=== LISTED RECORDS ===

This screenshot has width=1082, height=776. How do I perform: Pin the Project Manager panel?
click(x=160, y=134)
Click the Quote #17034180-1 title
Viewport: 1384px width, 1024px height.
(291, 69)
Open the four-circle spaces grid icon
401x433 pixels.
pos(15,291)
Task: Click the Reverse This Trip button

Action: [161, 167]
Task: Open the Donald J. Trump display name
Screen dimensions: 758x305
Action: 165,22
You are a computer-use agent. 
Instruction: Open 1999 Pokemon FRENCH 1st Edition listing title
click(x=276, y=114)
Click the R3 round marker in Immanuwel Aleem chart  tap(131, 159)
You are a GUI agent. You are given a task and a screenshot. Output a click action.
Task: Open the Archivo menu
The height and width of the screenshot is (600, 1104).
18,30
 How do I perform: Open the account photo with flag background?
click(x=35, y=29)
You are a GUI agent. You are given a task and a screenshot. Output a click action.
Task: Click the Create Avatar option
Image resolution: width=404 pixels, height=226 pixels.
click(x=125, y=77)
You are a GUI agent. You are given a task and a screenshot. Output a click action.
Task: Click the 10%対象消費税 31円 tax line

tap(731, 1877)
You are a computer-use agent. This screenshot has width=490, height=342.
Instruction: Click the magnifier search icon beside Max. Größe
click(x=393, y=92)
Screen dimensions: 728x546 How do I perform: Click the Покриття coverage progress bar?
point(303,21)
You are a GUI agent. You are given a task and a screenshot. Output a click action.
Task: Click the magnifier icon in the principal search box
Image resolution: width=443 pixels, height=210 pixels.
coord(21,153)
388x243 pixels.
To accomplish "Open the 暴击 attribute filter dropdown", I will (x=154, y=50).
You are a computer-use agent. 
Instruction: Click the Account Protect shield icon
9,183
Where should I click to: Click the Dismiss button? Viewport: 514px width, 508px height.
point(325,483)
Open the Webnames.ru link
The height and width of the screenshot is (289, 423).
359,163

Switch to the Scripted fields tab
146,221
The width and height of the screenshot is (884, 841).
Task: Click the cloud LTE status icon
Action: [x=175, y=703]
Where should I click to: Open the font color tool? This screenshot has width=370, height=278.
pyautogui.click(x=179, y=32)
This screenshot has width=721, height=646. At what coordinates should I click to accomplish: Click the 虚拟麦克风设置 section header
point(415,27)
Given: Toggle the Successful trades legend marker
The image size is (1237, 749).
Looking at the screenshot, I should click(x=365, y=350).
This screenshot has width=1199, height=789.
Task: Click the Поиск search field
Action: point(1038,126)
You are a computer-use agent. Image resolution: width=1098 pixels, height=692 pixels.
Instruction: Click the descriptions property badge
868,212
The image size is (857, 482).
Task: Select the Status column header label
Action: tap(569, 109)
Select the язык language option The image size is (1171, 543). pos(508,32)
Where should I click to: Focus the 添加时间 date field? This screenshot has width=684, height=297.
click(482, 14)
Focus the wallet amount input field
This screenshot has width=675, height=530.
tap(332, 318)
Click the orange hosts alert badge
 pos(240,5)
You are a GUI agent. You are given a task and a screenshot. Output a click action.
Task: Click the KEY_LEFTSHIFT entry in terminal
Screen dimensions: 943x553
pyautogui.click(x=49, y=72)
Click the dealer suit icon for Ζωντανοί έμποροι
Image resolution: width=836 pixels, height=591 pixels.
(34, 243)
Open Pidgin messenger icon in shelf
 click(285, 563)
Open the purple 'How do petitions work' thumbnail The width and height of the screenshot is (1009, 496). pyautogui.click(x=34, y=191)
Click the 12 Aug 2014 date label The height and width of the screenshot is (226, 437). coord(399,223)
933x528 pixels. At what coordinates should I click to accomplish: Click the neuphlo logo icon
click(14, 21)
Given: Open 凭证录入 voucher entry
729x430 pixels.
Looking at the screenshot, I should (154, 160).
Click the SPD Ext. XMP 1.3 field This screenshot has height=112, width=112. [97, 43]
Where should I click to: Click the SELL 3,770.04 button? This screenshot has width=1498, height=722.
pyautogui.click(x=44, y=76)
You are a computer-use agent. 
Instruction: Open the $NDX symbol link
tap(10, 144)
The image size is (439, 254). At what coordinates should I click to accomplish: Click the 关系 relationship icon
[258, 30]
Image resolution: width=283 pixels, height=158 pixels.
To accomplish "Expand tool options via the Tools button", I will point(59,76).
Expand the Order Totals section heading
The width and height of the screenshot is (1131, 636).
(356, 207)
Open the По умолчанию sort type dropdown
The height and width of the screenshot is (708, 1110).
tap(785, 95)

===

**EXERCISE REQUIREMENTS**: The entries shown above should be copied out word for word.

**THE COMPLETED TASK**:
This screenshot has width=1082, height=776. How do I perform: Pin the Project Manager panel?
click(x=160, y=134)
Click the Quote #17034180-1 title
Viewport: 1384px width, 1024px height.
(291, 69)
Open the four-circle spaces grid icon
401x433 pixels.
pos(15,291)
Task: Click the Reverse This Trip button

Action: [161, 167]
Task: Open the Donald J. Trump display name
Screen dimensions: 758x305
Action: 165,22
You are a computer-use agent. 
Instruction: Open 1999 Pokemon FRENCH 1st Edition listing title
click(x=276, y=114)
Click the R3 round marker in Immanuwel Aleem chart  tap(131, 159)
You are a GUI agent. You are given a task and a screenshot. Output a click action.
Task: Open the Archivo menu
The height and width of the screenshot is (600, 1104).
18,30
 How do I perform: Open the account photo with flag background?
click(x=35, y=29)
You are a GUI agent. You are given a task and a screenshot. Output a click action.
Task: Click the Create Avatar option
Image resolution: width=404 pixels, height=226 pixels.
click(x=125, y=77)
You are a GUI agent. You are given a task and a screenshot. Output a click action.
Task: Click the 10%対象消費税 31円 tax line

tap(731, 1877)
You are a computer-use agent. This screenshot has width=490, height=342.
Instruction: Click the magnifier search icon beside Max. Größe
click(x=393, y=92)
Screen dimensions: 728x546 How do I perform: Click the Покриття coverage progress bar?
point(303,21)
You are a GUI agent. You are given a task and a screenshot. Output a click action.
Task: Click the magnifier icon in the principal search box
Image resolution: width=443 pixels, height=210 pixels.
coord(21,153)
388x243 pixels.
To accomplish "Open the 暴击 attribute filter dropdown", I will (x=154, y=50).
You are a computer-use agent. 
Instruction: Click the Account Protect shield icon
9,183
Where should I click to: Click the Dismiss button? Viewport: 514px width, 508px height.
point(325,483)
Open the Webnames.ru link
The height and width of the screenshot is (289, 423).
359,163

Switch to the Scripted fields tab
146,221
The width and height of the screenshot is (884, 841).
Task: Click the cloud LTE status icon
Action: [x=175, y=703]
Where should I click to: Open the font color tool? This screenshot has width=370, height=278.
pyautogui.click(x=179, y=32)
This screenshot has width=721, height=646. At what coordinates should I click to accomplish: Click the 虚拟麦克风设置 section header
point(415,27)
Given: Toggle the Successful trades legend marker
The image size is (1237, 749).
Looking at the screenshot, I should click(x=365, y=350).
This screenshot has width=1199, height=789.
Task: Click the Поиск search field
Action: point(1038,126)
You are a computer-use agent. Image resolution: width=1098 pixels, height=692 pixels.
Instruction: Click the descriptions property badge
868,212
The image size is (857, 482).
Task: Select the Status column header label
Action: tap(569, 109)
Select the язык language option The image size is (1171, 543). pos(508,32)
Where should I click to: Focus the 添加时间 date field? This screenshot has width=684, height=297.
click(482, 14)
Focus the wallet amount input field
This screenshot has width=675, height=530.
tap(332, 318)
Click the orange hosts alert badge
 pos(240,5)
You are a GUI agent. You are given a task and a screenshot. Output a click action.
Task: Click the KEY_LEFTSHIFT entry in terminal
Screen dimensions: 943x553
pyautogui.click(x=49, y=72)
Click the dealer suit icon for Ζωντανοί έμποροι
Image resolution: width=836 pixels, height=591 pixels.
(34, 243)
Open Pidgin messenger icon in shelf
 click(285, 563)
Open the purple 'How do petitions work' thumbnail The width and height of the screenshot is (1009, 496). pyautogui.click(x=34, y=191)
Click the 12 Aug 2014 date label The height and width of the screenshot is (226, 437). coord(399,223)
933x528 pixels. At what coordinates should I click to accomplish: Click the neuphlo logo icon
click(14, 21)
Given: Open 凭证录入 voucher entry
729x430 pixels.
Looking at the screenshot, I should (154, 160).
Click the SPD Ext. XMP 1.3 field This screenshot has height=112, width=112. [97, 43]
Where should I click to: Click the SELL 3,770.04 button? This screenshot has width=1498, height=722.
pyautogui.click(x=44, y=76)
You are a computer-use agent. 
Instruction: Open the $NDX symbol link
tap(10, 144)
The image size is (439, 254). At what coordinates should I click to accomplish: Click the 关系 relationship icon
[258, 30]
Image resolution: width=283 pixels, height=158 pixels.
To accomplish "Expand tool options via the Tools button", I will point(59,76).
Expand the Order Totals section heading
The width and height of the screenshot is (1131, 636).
(356, 207)
Open the По умолчанию sort type dropdown
The height and width of the screenshot is (708, 1110).
tap(785, 95)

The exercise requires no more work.